A última coluna tratou da vírgula que separa o termo que explica do que é explicado (em "...o anjo que escutou, a Maria Sapoti") e da forma e do valor do gerúndio do verbo "vir" (em "...melodias vindo lá do quintal").
Alguns leitores questionaram o emprego do gerúndio em "...melodias vindo...". O argumento é antigo: trata-se de galicismo (uso de construção típica do francês). Sugerem esses leitores que no lugar de "vindo" se use "que vinham" ("...melodias que vinham"). Será?
Vejamos o que dizia o filólogo português Manuel Rodrigues Lapa (1897-1989) a respeito "deste passo de Eça de Queirós": "Os seus braços redondinhos descobriam por baixo, quando se erguiam, prendendo as tranças, fiozinhos louros frisando e fazendo ninho". Diz o lingüista: "Nenhum outro processo daria o colorido movimentado do gerúndio na caracterização do objeto".
R. Lapa se refere ao papel adjetivo de "frisando" e "fazendo" em relação a "fiozinhos", termo que, convém notar, funciona como complemento de "descobriam" (os braços redondinhos descobriam fiozinhos louros). R. Lapa diz ainda: "Para que havemos pois de banir da língua este instrumento expressivo, sob a acusação de que não era usado pelos nossos tresavós e nos veio diretamente do francês?".
Em seguida, o mestre português desmente a tese do galicismo ("...se apontam exemplos dessa construção em autores como M. Bernardes e A. Herculano").

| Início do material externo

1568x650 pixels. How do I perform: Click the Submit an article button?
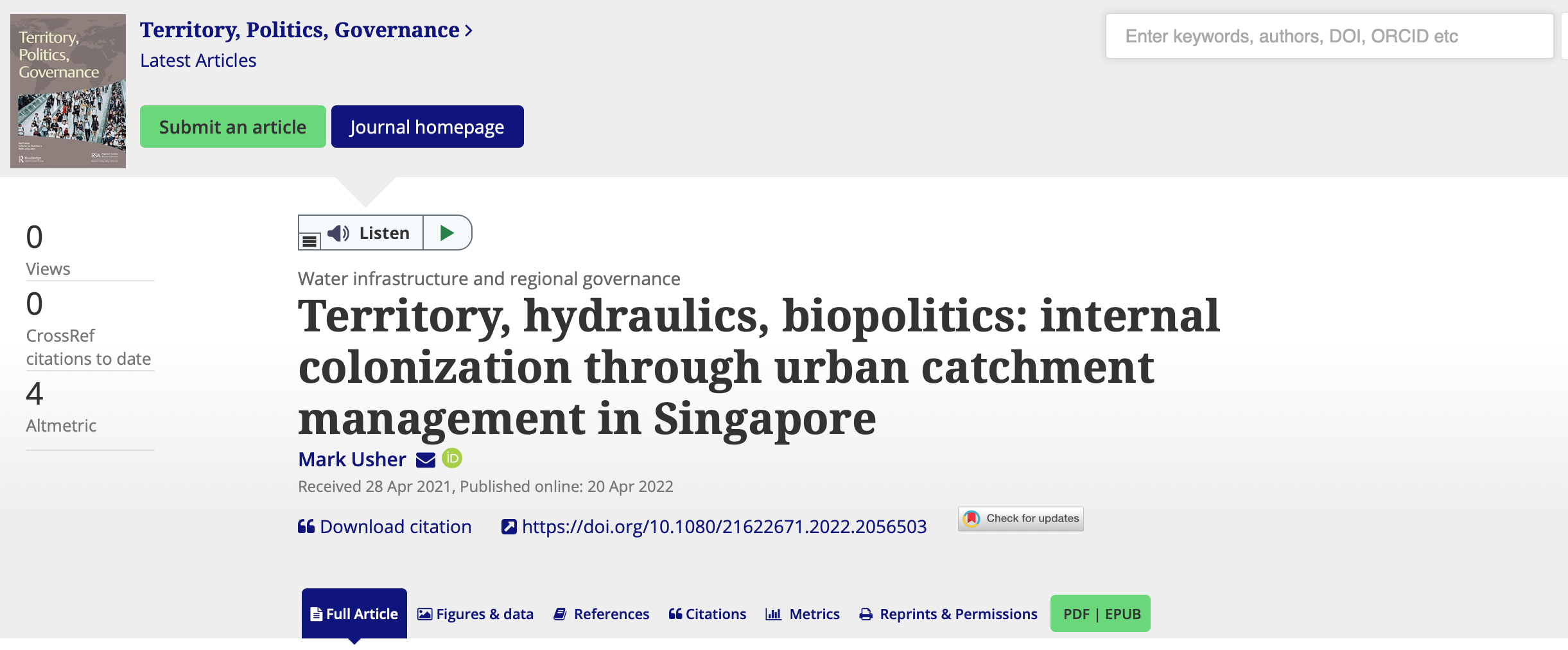232,127
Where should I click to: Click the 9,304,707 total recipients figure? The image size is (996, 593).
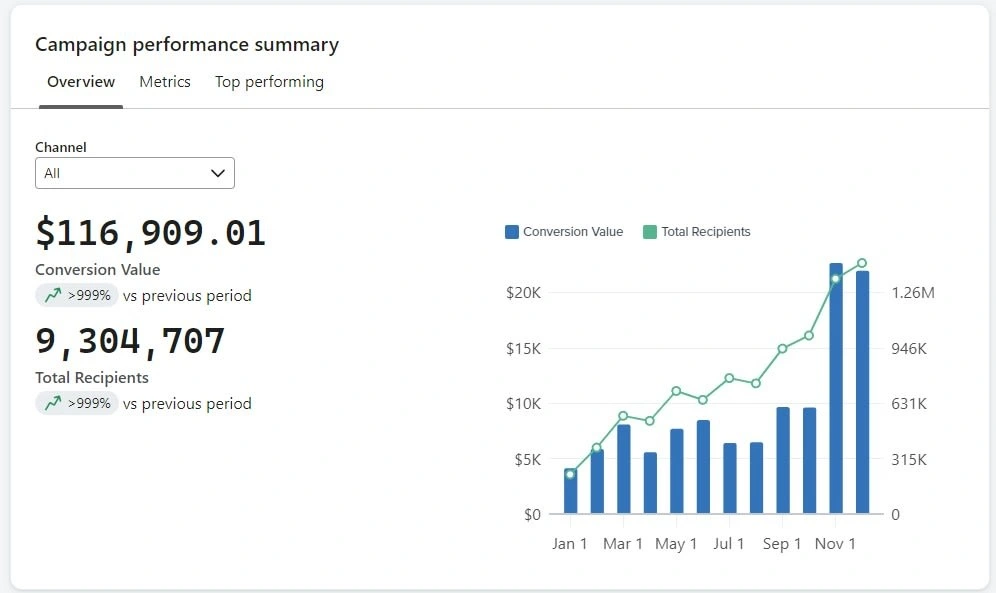coord(130,341)
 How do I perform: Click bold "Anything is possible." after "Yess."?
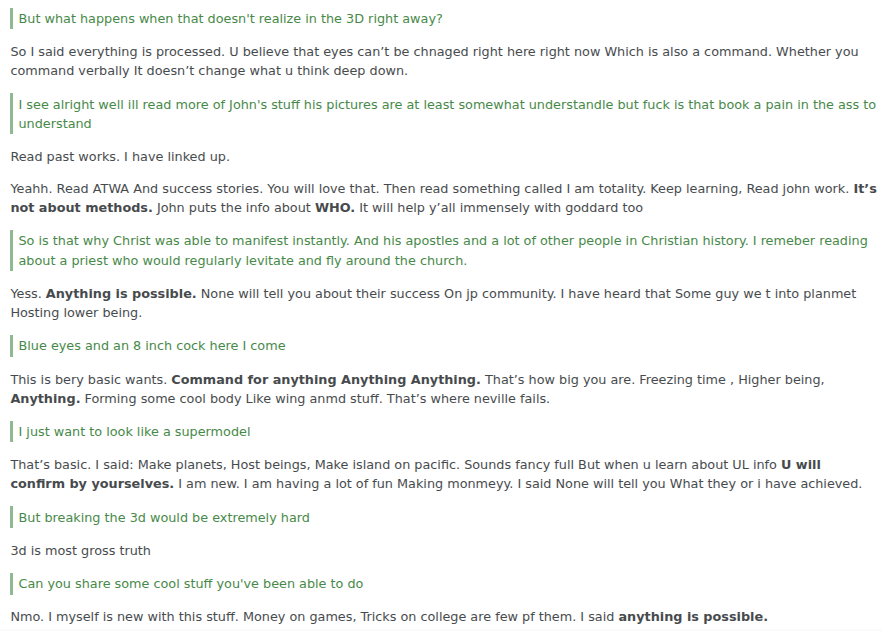(121, 294)
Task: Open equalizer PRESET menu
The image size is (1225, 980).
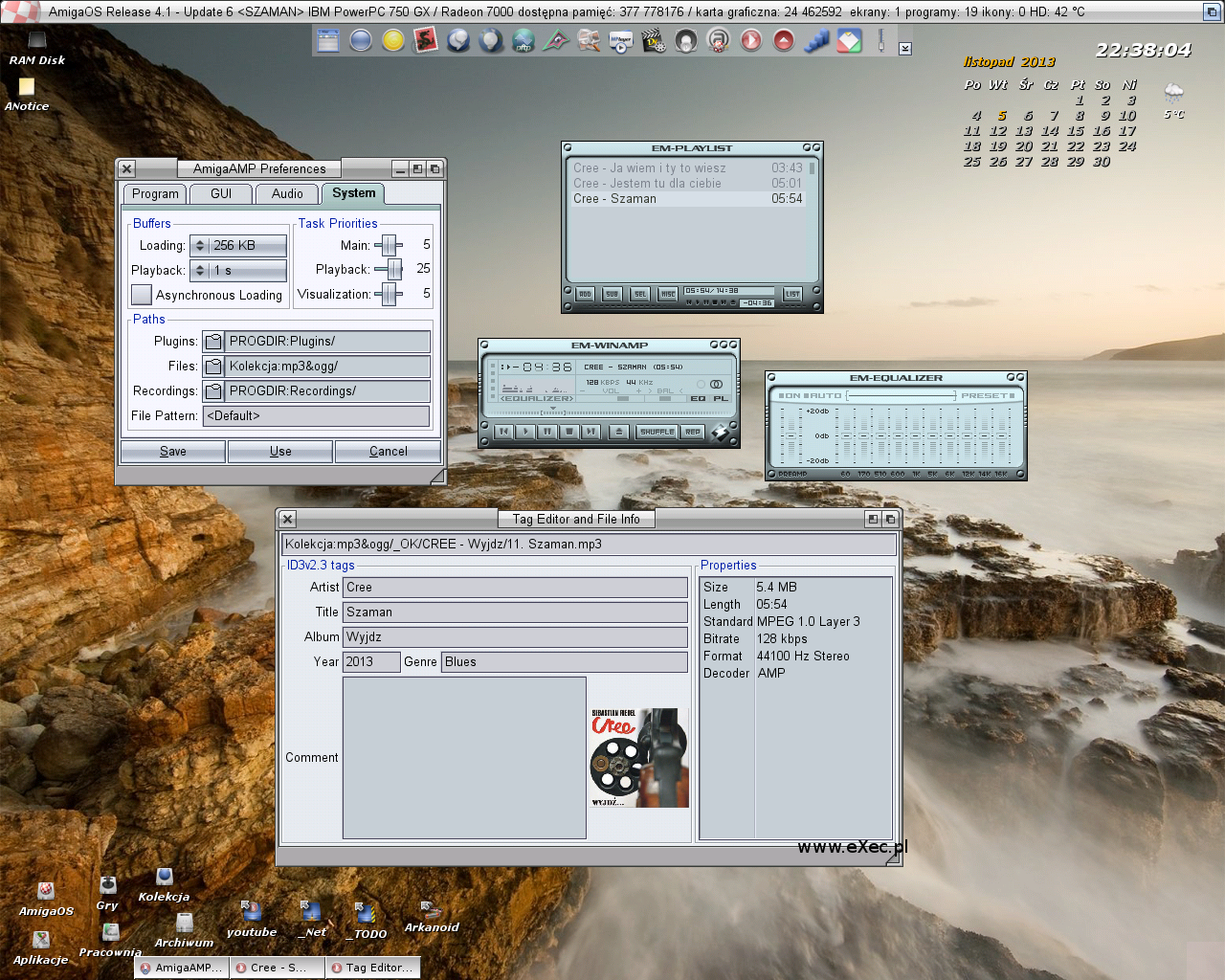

R. Lapa cita também este trecho de "Se te Queres" ("Se te queres matar, por que não te queres matar?"), de Álvaro de Campos (heterônimo de F. Pessoa): "Pelo grande cobertor não-cobrindo-nada das aparências". R. Lapa diz que Pessoa "tem artes de fazer do gerúndio um puro adjetivo".
Na semana passada, vimos que, em "...melodias vindo lá do quintal", o gerúndio indica basicamente a idéia de um processo em seu desenvolvimento, embora -é certo- não se possa excluir seu valor adjetivo nesse caso.
Pois é justamente a propriedade do gerúndio de revelar processos em seu desenvolvimento o que mostra a inadequação de frases como "Um minuto, que eu vou estar transferindo a ligação" ou "O senhor pode estar anotando o número?". As construções "flexões do verbo "poder" + estar + gerúndio" ou "flexões do verbo "ir" + estar + gerúndio" são da língua -há séculos.
O problema não está na estrutura, mas no mau uso que dela se tem feito. Quando se diz, por exemplo, "Não telefone nessa hora, porque eu vou estar almoçando", indica-se um processo (o almoço) que terá certa duração, que estará em curso, mas -santo Deus!-, quando se diz "Vou estar transferindo a ligação", emprega-se a construção "vou estar transferindo" para que se indique um processo que se realiza imediatamente. Quanto tempo se leva para a transferência de uma ligação? Meses ou segundos?
Há algum tempo, um motorista me disse: "Professor, agora o senhor vai ter que estar me dizendo em que rua eu vou ter que estar entrando". Se eu tivesse levado a sério a pergunta dele, teria respondido isto: "Naquela rua, naquela rua, naquela rua, naquela rua, naquela rua, naquela rua, naquela rua, naquela rua...". E, assim que ele entrasse na rua, eu deveria exigir que ele parasse o carro, engatasse a ré e ficasse entrando e saindo da rua, até moer a embreagem, os pneus... É isso.